> [Problem requirements] Switch "Cancel" to "Dismiss" in everything from the line containing "Open the emoji picker in message box" down to the line containing "Action: (140, 33)", and give back only those lines with nothing else changed.

***** Records provided *****

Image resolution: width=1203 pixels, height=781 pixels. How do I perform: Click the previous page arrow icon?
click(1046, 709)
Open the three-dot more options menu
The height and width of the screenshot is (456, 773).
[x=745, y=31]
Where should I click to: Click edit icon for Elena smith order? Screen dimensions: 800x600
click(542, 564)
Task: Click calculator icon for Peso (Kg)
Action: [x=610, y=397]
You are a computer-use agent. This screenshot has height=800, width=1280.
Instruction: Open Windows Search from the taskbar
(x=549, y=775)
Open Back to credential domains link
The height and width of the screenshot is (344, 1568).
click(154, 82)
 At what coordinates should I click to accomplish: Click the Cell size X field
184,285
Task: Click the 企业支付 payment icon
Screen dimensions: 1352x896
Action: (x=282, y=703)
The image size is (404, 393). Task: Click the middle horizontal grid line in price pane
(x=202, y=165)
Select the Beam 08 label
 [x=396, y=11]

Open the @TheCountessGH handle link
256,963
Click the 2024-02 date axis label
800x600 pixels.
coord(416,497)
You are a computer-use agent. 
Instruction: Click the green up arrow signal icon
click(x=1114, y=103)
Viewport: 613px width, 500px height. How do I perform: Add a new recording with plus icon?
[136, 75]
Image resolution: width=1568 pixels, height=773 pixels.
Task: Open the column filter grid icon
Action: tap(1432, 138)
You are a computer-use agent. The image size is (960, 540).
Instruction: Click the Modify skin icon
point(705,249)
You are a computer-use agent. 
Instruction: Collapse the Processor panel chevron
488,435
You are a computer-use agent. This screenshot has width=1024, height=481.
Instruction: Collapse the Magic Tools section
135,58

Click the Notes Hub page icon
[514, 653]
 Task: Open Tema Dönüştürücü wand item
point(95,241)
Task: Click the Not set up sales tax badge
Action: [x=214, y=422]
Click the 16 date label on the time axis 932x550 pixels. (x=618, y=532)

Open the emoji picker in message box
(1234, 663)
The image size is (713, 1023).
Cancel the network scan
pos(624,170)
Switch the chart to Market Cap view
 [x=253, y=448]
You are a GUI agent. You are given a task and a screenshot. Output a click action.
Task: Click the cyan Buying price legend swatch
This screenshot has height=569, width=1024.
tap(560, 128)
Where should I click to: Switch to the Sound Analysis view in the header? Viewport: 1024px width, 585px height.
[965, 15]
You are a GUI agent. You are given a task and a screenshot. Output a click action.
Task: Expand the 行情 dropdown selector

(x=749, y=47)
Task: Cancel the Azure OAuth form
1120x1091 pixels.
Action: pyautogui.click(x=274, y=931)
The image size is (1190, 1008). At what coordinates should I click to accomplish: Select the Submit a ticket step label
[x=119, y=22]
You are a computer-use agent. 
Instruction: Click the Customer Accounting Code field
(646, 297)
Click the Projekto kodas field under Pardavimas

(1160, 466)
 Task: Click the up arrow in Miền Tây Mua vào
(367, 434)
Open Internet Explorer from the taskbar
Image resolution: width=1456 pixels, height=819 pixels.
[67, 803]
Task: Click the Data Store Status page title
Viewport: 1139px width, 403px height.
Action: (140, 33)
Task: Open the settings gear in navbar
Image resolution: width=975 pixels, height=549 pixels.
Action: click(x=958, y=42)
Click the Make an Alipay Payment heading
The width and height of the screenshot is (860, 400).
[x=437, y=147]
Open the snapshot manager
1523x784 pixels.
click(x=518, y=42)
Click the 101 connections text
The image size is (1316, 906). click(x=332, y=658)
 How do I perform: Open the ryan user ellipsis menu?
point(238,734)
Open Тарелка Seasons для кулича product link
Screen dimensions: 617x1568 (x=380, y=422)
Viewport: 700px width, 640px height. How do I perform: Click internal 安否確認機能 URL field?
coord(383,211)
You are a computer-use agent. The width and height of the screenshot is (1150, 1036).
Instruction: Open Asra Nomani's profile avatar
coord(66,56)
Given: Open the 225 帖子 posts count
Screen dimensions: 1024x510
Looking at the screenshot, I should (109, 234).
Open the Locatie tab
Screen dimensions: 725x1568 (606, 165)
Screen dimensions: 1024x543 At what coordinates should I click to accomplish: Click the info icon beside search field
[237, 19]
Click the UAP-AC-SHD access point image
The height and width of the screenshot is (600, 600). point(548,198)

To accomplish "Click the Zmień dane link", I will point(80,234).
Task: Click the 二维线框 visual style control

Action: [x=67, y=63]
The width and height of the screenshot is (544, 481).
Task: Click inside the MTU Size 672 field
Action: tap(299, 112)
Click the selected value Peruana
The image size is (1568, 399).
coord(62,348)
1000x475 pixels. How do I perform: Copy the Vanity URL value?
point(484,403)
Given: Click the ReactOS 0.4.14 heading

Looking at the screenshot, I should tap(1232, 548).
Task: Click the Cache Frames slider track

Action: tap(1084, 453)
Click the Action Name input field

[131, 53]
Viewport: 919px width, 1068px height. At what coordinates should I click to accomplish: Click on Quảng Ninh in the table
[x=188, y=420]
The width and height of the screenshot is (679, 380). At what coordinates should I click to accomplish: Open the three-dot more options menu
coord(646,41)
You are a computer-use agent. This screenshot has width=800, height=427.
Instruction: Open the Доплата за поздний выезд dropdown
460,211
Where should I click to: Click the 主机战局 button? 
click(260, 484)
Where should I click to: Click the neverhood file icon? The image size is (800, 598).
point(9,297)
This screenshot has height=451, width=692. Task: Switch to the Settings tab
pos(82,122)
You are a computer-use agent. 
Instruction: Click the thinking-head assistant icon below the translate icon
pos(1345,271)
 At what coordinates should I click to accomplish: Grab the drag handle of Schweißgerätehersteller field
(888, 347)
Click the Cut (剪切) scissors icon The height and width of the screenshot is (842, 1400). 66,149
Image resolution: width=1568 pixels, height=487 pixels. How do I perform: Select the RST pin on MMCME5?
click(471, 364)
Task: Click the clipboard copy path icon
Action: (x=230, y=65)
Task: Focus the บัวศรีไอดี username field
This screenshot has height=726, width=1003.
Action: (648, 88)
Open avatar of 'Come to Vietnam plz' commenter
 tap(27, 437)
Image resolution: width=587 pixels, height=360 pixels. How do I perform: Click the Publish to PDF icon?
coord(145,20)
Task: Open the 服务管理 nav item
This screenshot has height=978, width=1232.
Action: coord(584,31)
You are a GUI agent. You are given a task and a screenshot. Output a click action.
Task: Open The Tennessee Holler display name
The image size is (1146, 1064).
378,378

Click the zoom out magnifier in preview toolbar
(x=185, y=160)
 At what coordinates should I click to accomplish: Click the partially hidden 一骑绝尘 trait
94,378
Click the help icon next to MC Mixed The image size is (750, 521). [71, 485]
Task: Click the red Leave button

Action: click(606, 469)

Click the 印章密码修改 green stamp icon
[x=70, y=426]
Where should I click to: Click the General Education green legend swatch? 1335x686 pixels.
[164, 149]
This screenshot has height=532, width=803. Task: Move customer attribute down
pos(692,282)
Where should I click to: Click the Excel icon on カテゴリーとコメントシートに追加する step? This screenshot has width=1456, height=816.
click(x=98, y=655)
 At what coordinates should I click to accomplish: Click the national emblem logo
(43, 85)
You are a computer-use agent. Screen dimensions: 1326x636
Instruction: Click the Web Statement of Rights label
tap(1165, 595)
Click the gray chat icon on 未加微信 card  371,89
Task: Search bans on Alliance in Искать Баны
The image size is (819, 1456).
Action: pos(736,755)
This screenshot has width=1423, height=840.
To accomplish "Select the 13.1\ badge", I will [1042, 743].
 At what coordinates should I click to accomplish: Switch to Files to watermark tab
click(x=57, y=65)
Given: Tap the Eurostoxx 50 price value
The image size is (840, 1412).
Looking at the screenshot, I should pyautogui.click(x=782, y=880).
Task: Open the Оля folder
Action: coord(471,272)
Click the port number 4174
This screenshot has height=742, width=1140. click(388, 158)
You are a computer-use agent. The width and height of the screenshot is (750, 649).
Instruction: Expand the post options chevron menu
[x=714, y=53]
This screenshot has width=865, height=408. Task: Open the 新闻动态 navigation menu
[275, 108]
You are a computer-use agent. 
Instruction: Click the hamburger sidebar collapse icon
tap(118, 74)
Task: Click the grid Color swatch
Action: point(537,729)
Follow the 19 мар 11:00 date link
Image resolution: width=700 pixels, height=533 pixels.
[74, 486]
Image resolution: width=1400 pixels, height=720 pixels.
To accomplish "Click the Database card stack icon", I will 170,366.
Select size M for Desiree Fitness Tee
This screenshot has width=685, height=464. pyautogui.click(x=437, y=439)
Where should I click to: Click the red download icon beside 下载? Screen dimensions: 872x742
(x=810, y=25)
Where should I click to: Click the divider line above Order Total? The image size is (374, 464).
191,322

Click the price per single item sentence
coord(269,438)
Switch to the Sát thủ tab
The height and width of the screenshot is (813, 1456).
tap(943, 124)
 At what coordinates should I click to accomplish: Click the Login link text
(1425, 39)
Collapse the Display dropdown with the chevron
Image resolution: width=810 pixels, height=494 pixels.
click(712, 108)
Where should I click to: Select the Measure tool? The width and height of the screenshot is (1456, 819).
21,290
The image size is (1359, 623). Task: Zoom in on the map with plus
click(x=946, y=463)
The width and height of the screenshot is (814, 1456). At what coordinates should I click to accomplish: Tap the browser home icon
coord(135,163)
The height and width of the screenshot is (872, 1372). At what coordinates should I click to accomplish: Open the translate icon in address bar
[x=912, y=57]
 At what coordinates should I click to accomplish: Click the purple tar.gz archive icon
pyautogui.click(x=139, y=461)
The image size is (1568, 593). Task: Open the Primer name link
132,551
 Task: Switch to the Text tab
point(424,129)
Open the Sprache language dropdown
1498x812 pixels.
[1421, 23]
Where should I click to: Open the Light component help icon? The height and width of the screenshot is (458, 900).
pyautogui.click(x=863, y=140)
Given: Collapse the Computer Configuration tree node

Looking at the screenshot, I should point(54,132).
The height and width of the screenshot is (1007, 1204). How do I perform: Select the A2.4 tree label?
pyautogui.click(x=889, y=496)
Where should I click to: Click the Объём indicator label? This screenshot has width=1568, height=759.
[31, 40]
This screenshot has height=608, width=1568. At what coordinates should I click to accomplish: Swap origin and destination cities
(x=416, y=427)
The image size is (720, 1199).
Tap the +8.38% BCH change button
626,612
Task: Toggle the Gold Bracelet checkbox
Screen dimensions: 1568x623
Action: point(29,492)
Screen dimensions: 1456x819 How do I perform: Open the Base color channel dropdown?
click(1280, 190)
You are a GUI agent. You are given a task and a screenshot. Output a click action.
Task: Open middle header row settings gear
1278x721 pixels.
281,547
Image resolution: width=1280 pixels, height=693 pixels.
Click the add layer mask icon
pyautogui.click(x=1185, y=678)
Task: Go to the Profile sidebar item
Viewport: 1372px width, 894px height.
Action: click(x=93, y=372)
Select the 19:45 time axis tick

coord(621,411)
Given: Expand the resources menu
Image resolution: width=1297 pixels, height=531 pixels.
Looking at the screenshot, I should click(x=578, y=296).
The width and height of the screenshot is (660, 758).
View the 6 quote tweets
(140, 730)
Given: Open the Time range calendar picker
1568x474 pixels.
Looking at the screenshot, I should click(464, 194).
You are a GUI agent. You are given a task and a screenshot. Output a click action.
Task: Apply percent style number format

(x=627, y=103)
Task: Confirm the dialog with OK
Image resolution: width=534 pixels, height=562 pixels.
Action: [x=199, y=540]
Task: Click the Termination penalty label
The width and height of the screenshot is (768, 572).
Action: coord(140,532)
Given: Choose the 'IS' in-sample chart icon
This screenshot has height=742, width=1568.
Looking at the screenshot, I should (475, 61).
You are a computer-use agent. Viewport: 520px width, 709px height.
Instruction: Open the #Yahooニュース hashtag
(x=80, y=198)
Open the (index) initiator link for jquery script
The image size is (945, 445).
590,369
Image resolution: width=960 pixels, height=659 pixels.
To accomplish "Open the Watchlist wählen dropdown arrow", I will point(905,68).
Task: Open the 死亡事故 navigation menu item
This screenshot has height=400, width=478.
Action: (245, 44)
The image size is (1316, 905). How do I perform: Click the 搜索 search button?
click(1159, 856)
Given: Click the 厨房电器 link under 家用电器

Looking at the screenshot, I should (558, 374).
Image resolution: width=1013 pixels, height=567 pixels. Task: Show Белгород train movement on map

*****

> [Solution for this task]
Open the emoji picker in message box
(1234, 663)
The image size is (713, 1023).
Dismiss the network scan
pos(624,170)
Switch the chart to Market Cap view
 [x=253, y=448]
You are a GUI agent. You are given a task and a screenshot. Output a click action.
Task: Click the cyan Buying price legend swatch
This screenshot has height=569, width=1024.
tap(560, 128)
Where should I click to: Switch to the Sound Analysis view in the header? Viewport: 1024px width, 585px height.
[965, 15]
You are a GUI agent. You are given a task and a screenshot. Output a click action.
Task: Expand the 行情 dropdown selector

(x=749, y=47)
Task: Dismiss the Azure OAuth form
1120x1091 pixels.
Action: pyautogui.click(x=274, y=931)
The image size is (1190, 1008). At what coordinates should I click to accomplish: Select the Submit a ticket step label
[x=119, y=22]
You are a computer-use agent. 
Instruction: Click the Customer Accounting Code field
(646, 297)
Click the Projekto kodas field under Pardavimas

(1160, 466)
 Task: Click the up arrow in Miền Tây Mua vào
(367, 434)
Open Internet Explorer from the taskbar
Image resolution: width=1456 pixels, height=819 pixels.
[67, 803]
Task: Click the Data Store Status page title
Viewport: 1139px width, 403px height.
Action: (140, 33)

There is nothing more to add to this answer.